* BEGIN *
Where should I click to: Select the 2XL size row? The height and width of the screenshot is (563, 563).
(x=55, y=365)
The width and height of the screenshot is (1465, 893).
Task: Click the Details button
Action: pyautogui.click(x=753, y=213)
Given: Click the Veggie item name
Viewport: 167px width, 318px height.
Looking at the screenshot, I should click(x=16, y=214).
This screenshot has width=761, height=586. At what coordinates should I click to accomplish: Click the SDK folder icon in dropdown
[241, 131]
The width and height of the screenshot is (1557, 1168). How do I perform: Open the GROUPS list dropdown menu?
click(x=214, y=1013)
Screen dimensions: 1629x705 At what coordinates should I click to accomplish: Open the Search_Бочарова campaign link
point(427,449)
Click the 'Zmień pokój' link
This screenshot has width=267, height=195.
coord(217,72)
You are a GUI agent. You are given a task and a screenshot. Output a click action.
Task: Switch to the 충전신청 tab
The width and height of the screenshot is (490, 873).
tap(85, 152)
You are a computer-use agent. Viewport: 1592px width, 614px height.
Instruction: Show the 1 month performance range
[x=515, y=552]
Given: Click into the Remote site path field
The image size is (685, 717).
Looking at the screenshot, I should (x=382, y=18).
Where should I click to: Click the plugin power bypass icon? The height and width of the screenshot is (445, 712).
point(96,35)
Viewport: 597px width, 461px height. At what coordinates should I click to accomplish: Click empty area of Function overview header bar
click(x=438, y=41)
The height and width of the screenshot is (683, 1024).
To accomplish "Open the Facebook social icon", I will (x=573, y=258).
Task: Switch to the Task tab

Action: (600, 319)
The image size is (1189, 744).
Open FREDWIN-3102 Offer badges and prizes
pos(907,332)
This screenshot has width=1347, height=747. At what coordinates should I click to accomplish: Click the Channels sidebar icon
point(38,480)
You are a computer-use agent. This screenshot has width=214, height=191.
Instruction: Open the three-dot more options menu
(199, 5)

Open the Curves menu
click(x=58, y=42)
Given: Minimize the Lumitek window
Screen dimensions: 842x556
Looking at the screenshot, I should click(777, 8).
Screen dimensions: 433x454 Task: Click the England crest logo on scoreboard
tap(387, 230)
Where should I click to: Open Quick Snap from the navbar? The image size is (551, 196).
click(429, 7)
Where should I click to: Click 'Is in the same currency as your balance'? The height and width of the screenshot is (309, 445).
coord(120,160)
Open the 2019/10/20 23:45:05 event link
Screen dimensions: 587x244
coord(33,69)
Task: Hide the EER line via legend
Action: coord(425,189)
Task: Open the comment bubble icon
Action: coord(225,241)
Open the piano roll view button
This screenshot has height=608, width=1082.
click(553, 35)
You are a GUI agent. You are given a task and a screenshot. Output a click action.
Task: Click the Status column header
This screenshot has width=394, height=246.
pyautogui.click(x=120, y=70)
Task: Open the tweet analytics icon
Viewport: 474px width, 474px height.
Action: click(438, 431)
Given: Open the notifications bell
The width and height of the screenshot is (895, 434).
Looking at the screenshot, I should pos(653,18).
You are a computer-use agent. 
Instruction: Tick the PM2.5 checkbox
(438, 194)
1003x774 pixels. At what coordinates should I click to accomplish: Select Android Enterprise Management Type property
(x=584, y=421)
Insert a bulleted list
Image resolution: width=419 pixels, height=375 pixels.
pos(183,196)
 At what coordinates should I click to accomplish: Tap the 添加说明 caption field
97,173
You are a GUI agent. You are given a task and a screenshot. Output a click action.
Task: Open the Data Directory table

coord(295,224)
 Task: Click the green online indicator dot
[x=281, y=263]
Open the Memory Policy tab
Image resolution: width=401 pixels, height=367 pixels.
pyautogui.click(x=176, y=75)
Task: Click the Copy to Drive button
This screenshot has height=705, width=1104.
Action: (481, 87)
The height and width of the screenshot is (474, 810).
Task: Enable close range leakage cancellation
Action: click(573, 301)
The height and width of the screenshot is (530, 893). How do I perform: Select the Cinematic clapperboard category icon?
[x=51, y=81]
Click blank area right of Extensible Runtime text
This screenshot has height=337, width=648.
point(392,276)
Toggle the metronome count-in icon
* END *
• **WORK REQUIRED**: Lay out every line of the records above as a Markdown table with two columns, Number and Line, numbering the rows in order and omitting blank lines.

• **RESPONSE TO THIS EXERCISE**:
| Number | Line |
|---|---|
| 1 | Where should I click to: Select the 2XL size row? The height and width of the screenshot is (563, 563). |
| 2 | (x=55, y=365) |
| 3 | The width and height of the screenshot is (1465, 893). |
| 4 | Task: Click the Details button |
| 5 | Action: pyautogui.click(x=753, y=213) |
| 6 | Given: Click the Veggie item name |
| 7 | Viewport: 167px width, 318px height. |
| 8 | Looking at the screenshot, I should click(x=16, y=214). |
| 9 | This screenshot has width=761, height=586. At what coordinates should I click to accomplish: Click the SDK folder icon in dropdown |
| 10 | [241, 131] |
| 11 | The width and height of the screenshot is (1557, 1168). How do I perform: Open the GROUPS list dropdown menu? |
| 12 | click(x=214, y=1013) |
| 13 | Screen dimensions: 1629x705 At what coordinates should I click to accomplish: Open the Search_Бочарова campaign link |
| 14 | point(427,449) |
| 15 | Click the 'Zmień pokój' link |
| 16 | This screenshot has width=267, height=195. |
| 17 | coord(217,72) |
| 18 | You are a GUI agent. You are given a task and a screenshot. Output a click action. |
| 19 | Task: Switch to the 충전신청 tab |
| 20 | The width and height of the screenshot is (490, 873). |
| 21 | tap(85, 152) |
| 22 | You are a computer-use agent. Viewport: 1592px width, 614px height. |
| 23 | Instruction: Show the 1 month performance range |
| 24 | [x=515, y=552] |
| 25 | Given: Click into the Remote site path field |
| 26 | The image size is (685, 717). |
| 27 | Looking at the screenshot, I should (x=382, y=18). |
| 28 | Where should I click to: Click the plugin power bypass icon? The height and width of the screenshot is (445, 712). |
| 29 | point(96,35) |
| 30 | Viewport: 597px width, 461px height. At what coordinates should I click to accomplish: Click empty area of Function overview header bar |
| 31 | click(x=438, y=41) |
| 32 | The height and width of the screenshot is (683, 1024). |
| 33 | To accomplish "Open the Facebook social icon", I will (x=573, y=258). |
| 34 | Task: Switch to the Task tab |
| 35 | Action: (600, 319) |
| 36 | The image size is (1189, 744). |
| 37 | Open FREDWIN-3102 Offer badges and prizes |
| 38 | pos(907,332) |
| 39 | This screenshot has width=1347, height=747. At what coordinates should I click to accomplish: Click the Channels sidebar icon |
| 40 | point(38,480) |
| 41 | You are a computer-use agent. This screenshot has width=214, height=191. |
| 42 | Instruction: Open the three-dot more options menu |
| 43 | (199, 5) |
| 44 | Open the Curves menu |
| 45 | click(x=58, y=42) |
| 46 | Given: Minimize the Lumitek window |
| 47 | Screen dimensions: 842x556 |
| 48 | Looking at the screenshot, I should click(777, 8). |
| 49 | Screen dimensions: 433x454 Task: Click the England crest logo on scoreboard |
| 50 | tap(387, 230) |
| 51 | Where should I click to: Open Quick Snap from the navbar? The image size is (551, 196). |
| 52 | click(429, 7) |
| 53 | Where should I click to: Click 'Is in the same currency as your balance'? The height and width of the screenshot is (309, 445). |
| 54 | coord(120,160) |
| 55 | Open the 2019/10/20 23:45:05 event link |
| 56 | Screen dimensions: 587x244 |
| 57 | coord(33,69) |
| 58 | Task: Hide the EER line via legend |
| 59 | Action: coord(425,189) |
| 60 | Task: Open the comment bubble icon |
| 61 | Action: coord(225,241) |
| 62 | Open the piano roll view button |
| 63 | This screenshot has height=608, width=1082. |
| 64 | click(553, 35) |
| 65 | You are a GUI agent. You are given a task and a screenshot. Output a click action. |
| 66 | Task: Click the Status column header |
| 67 | This screenshot has width=394, height=246. |
| 68 | pyautogui.click(x=120, y=70) |
| 69 | Task: Open the tweet analytics icon |
| 70 | Viewport: 474px width, 474px height. |
| 71 | Action: click(438, 431) |
| 72 | Given: Open the notifications bell |
| 73 | The width and height of the screenshot is (895, 434). |
| 74 | Looking at the screenshot, I should pos(653,18). |
| 75 | You are a computer-use agent.  |
| 76 | Instruction: Tick the PM2.5 checkbox |
| 77 | (438, 194) |
| 78 | 1003x774 pixels. At what coordinates should I click to accomplish: Select Android Enterprise Management Type property |
| 79 | (x=584, y=421) |
| 80 | Insert a bulleted list |
| 81 | Image resolution: width=419 pixels, height=375 pixels. |
| 82 | pos(183,196) |
| 83 |  At what coordinates should I click to accomplish: Tap the 添加说明 caption field |
| 84 | 97,173 |
| 85 | You are a GUI agent. You are given a task and a screenshot. Output a click action. |
| 86 | Task: Open the Data Directory table |
| 87 | coord(295,224) |
| 88 |  Task: Click the green online indicator dot |
| 89 | [x=281, y=263] |
| 90 | Open the Memory Policy tab |
| 91 | Image resolution: width=401 pixels, height=367 pixels. |
| 92 | pyautogui.click(x=176, y=75) |
| 93 | Task: Click the Copy to Drive button |
| 94 | This screenshot has height=705, width=1104. |
| 95 | Action: (481, 87) |
| 96 | The height and width of the screenshot is (474, 810). |
| 97 | Task: Enable close range leakage cancellation |
| 98 | Action: click(573, 301) |
| 99 | The height and width of the screenshot is (530, 893). How do I perform: Select the Cinematic clapperboard category icon? |
| 100 | [x=51, y=81] |
| 101 | Click blank area right of Extensible Runtime text |
| 102 | This screenshot has height=337, width=648. |
| 103 | point(392,276) |
| 104 | Toggle the metronome count-in icon |